▶ [Work task] Extract, from the records beneath this instruction, each line that contains the word "width".

▶ [Supplied material]
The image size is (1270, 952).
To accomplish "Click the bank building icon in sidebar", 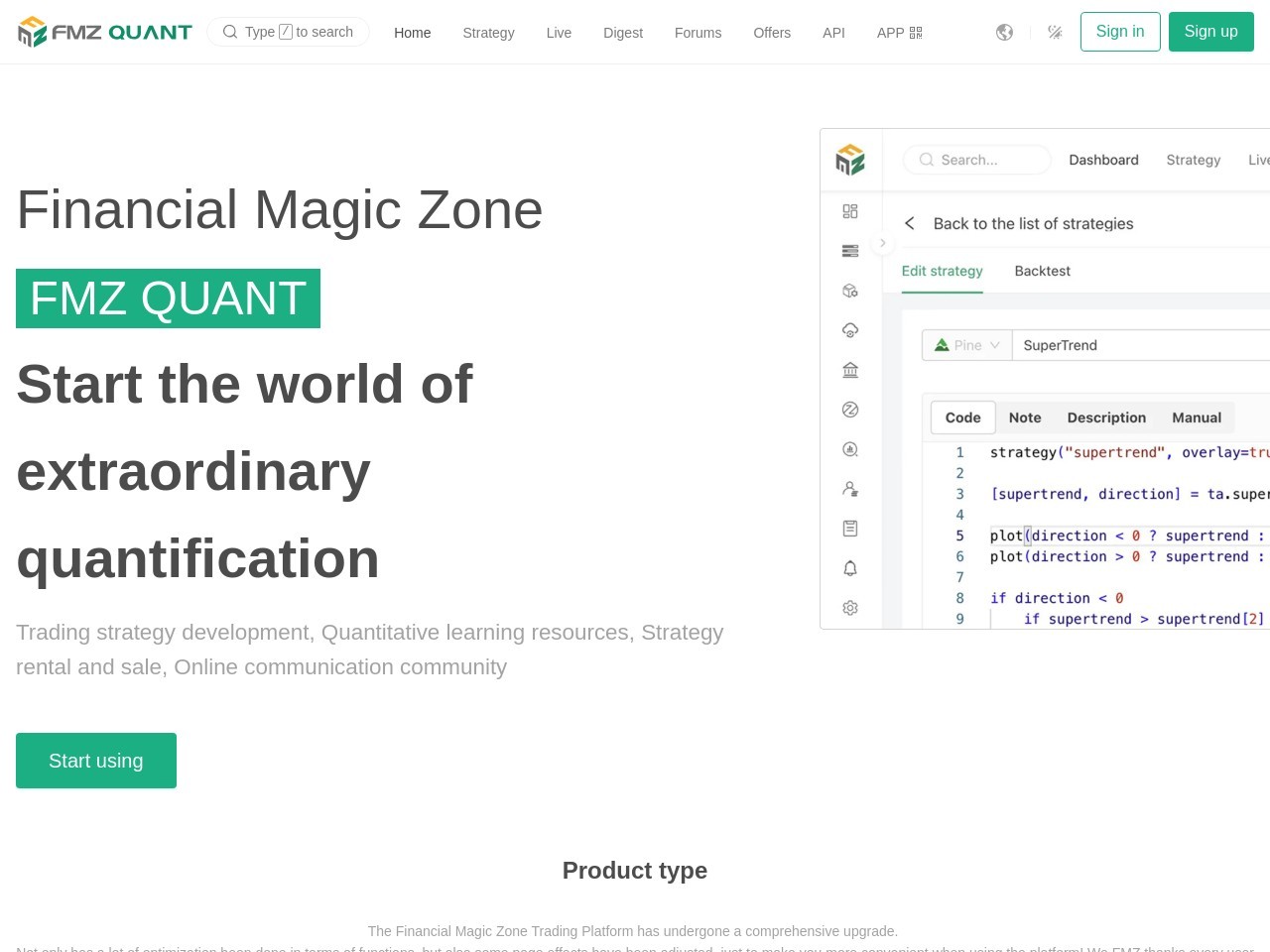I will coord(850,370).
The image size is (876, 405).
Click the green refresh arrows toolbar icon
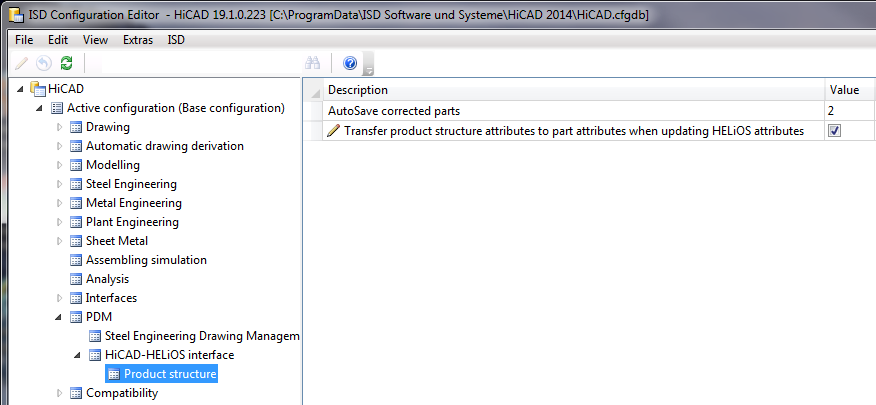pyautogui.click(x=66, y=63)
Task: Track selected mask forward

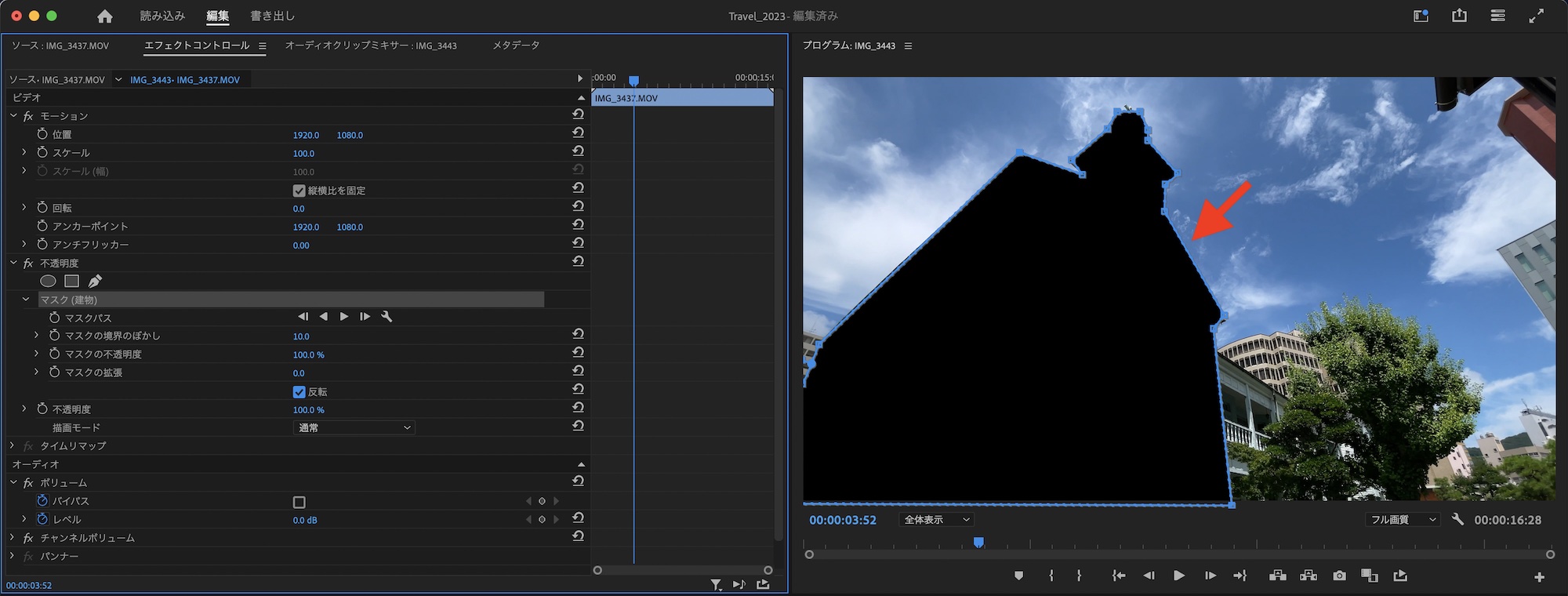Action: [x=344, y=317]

...

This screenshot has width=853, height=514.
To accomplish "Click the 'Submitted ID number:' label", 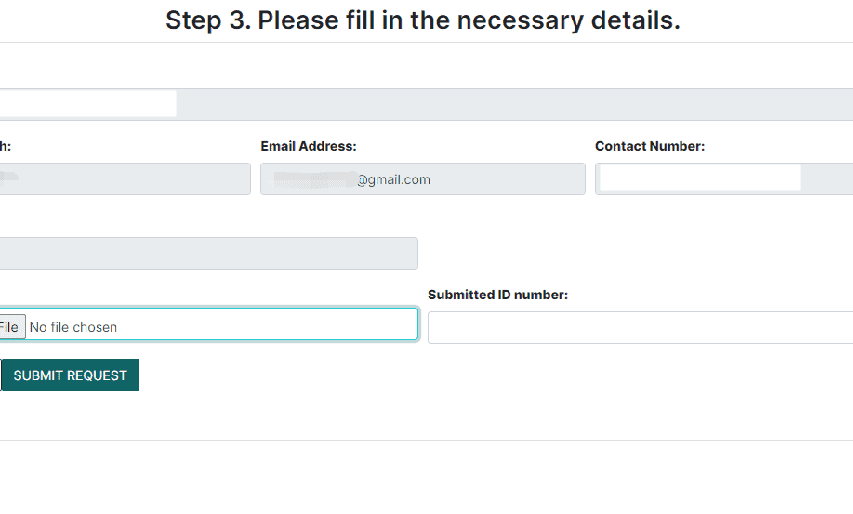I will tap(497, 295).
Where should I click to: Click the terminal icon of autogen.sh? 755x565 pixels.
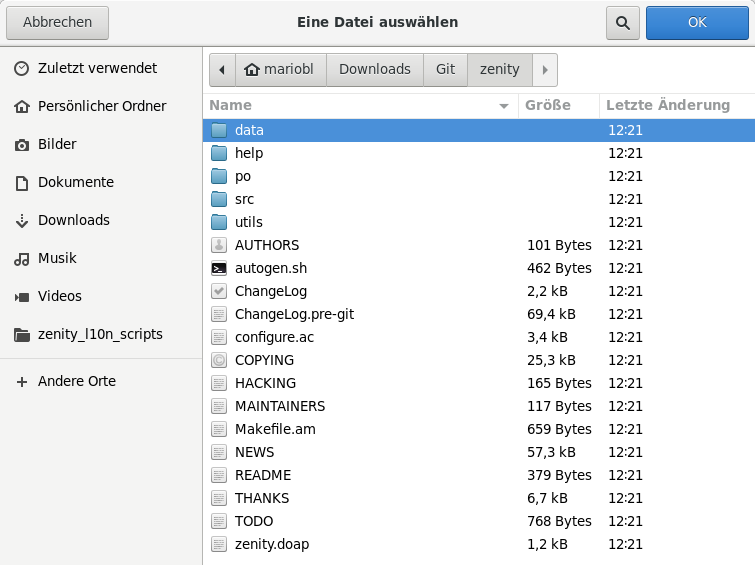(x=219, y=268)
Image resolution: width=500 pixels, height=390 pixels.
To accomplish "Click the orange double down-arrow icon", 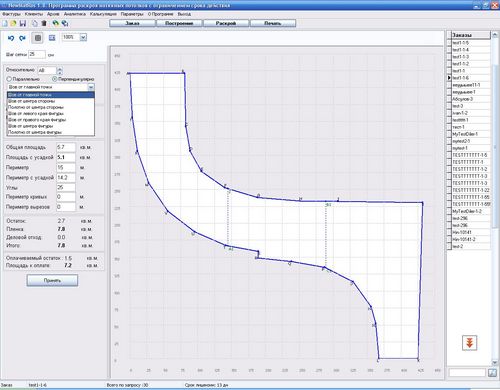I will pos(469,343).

---

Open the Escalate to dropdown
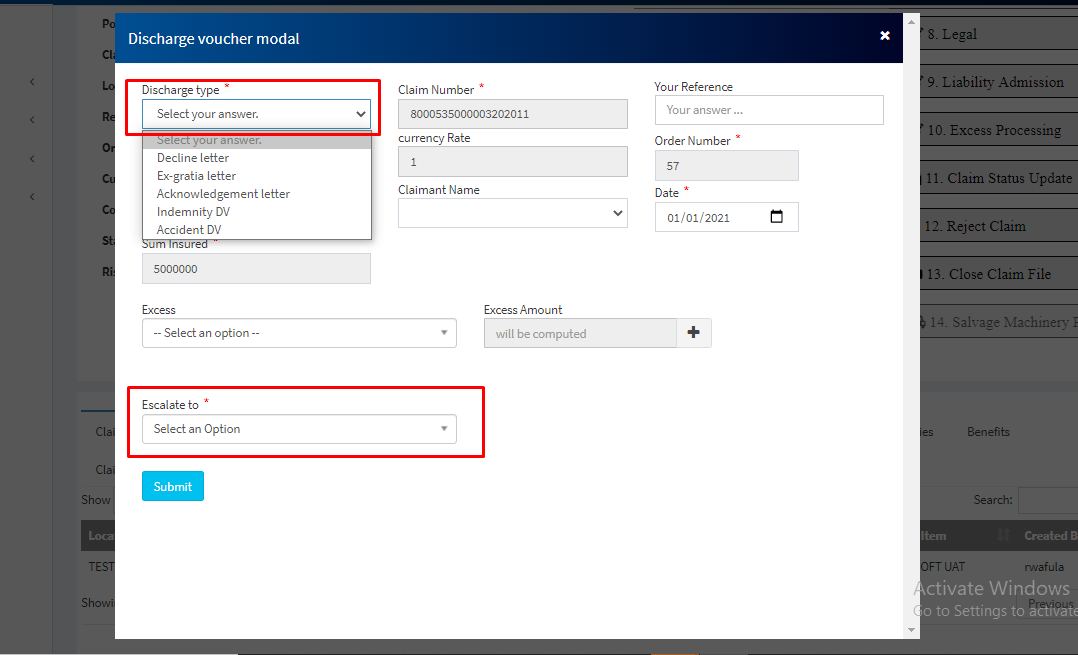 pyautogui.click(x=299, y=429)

▶ [Reply to the exercise]
This screenshot has width=853, height=514.
Image resolution: width=500 pixels, height=390 pixels.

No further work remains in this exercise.